According to state-run MENA, Musa said Egypt’s frozen membership of the Nile Basin Initiative (NBI) “will not solve the [Nile] basin’s problems and will not achieve the interests of Sudan and Egypt, neither on the short nor on the long term”.
Musa added that it may further complicate the problem and drive other Nile Basin countries to find paths that do not involve Egypt or Sudan.
The minister made the statements during the third annual meeting of the joint Egyptian Sudanese technical committee on Nile Water, in the committee’s headquarters in Khartoum.
Musa is the current NBI chairman and has previously called on Egypt to unfreeze its activities in the initiative.
Egypt and Sudan had frozen their NBI activities in 2010 in protest of the signing of the Cooperative Framework Agreement by five Nile Basin countries. The agreement, which is also known as the Entebbe Agreement, has had Nile Basin countries split as it aims to re-divide water shares of the Nile.

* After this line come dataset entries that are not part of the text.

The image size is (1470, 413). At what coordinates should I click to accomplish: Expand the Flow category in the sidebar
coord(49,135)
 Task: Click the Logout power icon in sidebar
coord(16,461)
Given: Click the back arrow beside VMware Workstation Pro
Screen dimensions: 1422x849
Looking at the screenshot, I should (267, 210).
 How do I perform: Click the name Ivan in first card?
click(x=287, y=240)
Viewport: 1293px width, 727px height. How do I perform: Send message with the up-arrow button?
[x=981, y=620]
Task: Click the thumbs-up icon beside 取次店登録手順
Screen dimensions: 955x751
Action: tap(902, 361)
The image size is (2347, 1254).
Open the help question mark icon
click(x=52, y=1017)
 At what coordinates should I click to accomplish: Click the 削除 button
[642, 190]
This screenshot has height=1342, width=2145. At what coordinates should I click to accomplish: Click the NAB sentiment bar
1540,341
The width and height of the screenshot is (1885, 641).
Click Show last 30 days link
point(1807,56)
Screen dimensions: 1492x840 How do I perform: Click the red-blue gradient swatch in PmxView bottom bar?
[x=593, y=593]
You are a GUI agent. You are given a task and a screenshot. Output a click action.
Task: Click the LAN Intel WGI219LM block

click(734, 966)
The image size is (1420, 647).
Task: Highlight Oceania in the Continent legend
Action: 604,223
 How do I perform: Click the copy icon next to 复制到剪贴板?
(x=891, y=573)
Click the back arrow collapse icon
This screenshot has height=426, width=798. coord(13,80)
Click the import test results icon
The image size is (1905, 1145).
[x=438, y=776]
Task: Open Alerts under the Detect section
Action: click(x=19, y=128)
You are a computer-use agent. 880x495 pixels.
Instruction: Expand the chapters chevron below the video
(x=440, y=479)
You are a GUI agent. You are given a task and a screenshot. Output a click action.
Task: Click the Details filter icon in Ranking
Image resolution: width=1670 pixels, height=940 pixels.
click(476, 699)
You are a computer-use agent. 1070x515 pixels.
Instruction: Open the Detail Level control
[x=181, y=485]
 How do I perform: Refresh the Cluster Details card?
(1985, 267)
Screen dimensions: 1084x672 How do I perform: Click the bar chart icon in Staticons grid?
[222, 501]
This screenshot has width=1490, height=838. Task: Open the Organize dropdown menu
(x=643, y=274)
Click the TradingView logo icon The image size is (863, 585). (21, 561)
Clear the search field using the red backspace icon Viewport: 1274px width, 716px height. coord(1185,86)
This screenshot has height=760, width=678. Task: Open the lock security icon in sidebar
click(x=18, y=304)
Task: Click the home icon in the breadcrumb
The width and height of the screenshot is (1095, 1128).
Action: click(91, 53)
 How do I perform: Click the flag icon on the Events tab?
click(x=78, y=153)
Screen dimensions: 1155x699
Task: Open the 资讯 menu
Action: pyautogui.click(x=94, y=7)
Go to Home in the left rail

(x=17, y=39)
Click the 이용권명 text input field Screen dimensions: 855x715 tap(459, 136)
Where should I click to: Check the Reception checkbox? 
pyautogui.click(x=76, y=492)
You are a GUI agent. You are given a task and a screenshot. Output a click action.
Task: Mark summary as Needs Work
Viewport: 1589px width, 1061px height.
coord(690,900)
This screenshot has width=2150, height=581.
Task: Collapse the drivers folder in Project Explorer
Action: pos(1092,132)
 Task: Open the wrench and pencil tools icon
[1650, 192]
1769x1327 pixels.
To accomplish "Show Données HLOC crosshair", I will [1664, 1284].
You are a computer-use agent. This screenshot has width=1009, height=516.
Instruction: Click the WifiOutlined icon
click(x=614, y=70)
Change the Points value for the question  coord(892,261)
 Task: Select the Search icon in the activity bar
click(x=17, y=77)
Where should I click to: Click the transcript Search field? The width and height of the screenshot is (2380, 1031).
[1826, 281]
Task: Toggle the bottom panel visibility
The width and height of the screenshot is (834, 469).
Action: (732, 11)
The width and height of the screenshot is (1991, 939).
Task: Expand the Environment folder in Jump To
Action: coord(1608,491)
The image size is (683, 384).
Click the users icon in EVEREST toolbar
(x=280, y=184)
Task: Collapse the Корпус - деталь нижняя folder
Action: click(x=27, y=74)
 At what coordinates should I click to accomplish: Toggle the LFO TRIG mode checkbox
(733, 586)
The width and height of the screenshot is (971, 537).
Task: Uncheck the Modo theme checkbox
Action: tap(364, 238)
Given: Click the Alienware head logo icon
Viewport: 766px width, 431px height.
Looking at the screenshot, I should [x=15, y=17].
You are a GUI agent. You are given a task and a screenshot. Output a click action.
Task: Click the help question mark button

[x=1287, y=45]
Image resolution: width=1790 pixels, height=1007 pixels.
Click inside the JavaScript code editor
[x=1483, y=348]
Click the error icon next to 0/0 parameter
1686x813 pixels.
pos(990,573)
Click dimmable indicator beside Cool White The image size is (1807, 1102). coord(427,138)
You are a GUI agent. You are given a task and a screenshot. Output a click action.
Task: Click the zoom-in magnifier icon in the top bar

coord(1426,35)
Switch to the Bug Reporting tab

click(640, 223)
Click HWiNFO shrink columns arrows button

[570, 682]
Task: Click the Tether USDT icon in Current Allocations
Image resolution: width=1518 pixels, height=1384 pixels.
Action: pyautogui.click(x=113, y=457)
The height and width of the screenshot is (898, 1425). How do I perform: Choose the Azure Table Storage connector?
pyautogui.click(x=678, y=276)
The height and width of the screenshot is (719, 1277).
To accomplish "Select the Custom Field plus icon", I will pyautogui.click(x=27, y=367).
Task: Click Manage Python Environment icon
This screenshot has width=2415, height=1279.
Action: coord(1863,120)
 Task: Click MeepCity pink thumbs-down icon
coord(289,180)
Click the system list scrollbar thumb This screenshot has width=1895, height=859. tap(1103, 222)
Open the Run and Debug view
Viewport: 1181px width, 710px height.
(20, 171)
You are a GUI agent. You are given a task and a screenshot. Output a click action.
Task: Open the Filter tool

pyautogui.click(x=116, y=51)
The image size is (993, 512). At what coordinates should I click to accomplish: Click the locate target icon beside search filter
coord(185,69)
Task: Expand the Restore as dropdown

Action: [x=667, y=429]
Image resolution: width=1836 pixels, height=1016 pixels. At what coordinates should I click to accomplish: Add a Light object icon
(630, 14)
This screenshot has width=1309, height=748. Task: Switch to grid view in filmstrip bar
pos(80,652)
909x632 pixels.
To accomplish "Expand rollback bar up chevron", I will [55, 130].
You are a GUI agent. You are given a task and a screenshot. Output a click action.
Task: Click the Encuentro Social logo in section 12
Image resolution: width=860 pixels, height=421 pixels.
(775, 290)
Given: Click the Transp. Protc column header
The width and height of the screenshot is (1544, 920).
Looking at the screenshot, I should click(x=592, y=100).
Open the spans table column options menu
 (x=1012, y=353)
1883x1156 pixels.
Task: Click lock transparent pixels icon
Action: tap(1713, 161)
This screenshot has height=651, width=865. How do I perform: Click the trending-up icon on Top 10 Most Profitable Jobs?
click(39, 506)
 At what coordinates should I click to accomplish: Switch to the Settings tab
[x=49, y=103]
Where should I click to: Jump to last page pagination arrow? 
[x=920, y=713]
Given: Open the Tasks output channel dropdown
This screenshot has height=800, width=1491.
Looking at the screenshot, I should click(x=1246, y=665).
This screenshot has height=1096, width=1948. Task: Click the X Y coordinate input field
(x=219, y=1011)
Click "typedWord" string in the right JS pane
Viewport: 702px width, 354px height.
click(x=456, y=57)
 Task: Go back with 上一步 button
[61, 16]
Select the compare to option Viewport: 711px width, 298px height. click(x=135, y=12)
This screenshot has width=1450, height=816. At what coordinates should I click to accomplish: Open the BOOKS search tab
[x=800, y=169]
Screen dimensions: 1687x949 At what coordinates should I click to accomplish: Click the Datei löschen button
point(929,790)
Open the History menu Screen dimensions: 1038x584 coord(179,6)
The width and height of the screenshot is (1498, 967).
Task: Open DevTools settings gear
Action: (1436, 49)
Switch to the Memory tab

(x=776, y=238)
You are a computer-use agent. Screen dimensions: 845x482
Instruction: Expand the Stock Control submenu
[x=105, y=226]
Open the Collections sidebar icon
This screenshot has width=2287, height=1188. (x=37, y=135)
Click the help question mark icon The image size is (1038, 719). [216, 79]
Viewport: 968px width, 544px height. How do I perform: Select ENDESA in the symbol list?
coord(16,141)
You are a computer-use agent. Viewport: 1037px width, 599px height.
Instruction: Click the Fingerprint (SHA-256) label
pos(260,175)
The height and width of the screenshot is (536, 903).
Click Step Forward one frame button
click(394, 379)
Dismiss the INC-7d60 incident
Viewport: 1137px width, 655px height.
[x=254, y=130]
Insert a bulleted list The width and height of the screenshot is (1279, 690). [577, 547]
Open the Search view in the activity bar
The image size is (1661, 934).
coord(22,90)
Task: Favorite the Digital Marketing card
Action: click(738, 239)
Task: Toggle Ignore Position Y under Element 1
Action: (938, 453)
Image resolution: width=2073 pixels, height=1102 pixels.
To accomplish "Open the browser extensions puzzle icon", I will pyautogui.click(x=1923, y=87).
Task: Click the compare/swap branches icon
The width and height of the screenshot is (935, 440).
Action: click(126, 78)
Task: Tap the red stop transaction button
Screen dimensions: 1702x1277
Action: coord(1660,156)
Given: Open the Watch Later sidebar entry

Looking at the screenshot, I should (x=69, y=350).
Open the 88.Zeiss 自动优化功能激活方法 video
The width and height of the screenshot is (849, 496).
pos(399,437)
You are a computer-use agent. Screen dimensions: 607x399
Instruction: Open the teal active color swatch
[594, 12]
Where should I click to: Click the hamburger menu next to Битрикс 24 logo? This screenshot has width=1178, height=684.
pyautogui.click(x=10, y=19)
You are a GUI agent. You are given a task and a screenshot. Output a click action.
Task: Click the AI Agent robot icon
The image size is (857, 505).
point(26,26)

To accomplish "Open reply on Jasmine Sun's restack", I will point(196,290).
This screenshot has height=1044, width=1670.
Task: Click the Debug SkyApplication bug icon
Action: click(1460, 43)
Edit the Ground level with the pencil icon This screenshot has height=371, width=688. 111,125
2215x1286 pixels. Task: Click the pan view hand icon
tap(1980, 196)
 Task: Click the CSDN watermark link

Egypt has refused to sign the agreement and said it was “against the interests of Egypt and Sudan”.
Sudan however resumed its activities and returned to the initiative last year.
Downstream countries Egypt and Sudan together receive the majority of Nile Water, receiving roughly a combined percentage of 88%. As per agreements signed in 1929 and 1959, Egypt annually receives 55.5bn cubic metres of the estimated total 84bn cubic metres of Nile water produced each year, and Sudan receives 18.5bn cubic metres.
Founded in 1999, the NBI brings Nile Basin countries together in an effort to develop the river in a cooperative manner.
Musa believes that Egypt’s and Sudan’s interests are connected to their presence within the comprehensive cooperation system of the Nile Basin countries and not just through bi-lateral ties. He added that current challenges on the regional and international levels require more effort to come up with a joint vision that achieves the general benefit of the Nile Basin countries.
In October, Egyptian President Abdel Fattah Al-Sisi and Sudan’s President Omar Al-Bashir held bi-lateral talks in which they addressed the Nile River’s importance in developing the Nile basin countries.
The presidents also talked about the Grand Ethiopian Renaissance Dam, which Ethiopia is currently constructing along the Nile. The dam has been a point of contention between Egypt and Ethiopia, since Egypt fears that it will affect its share of Nile water.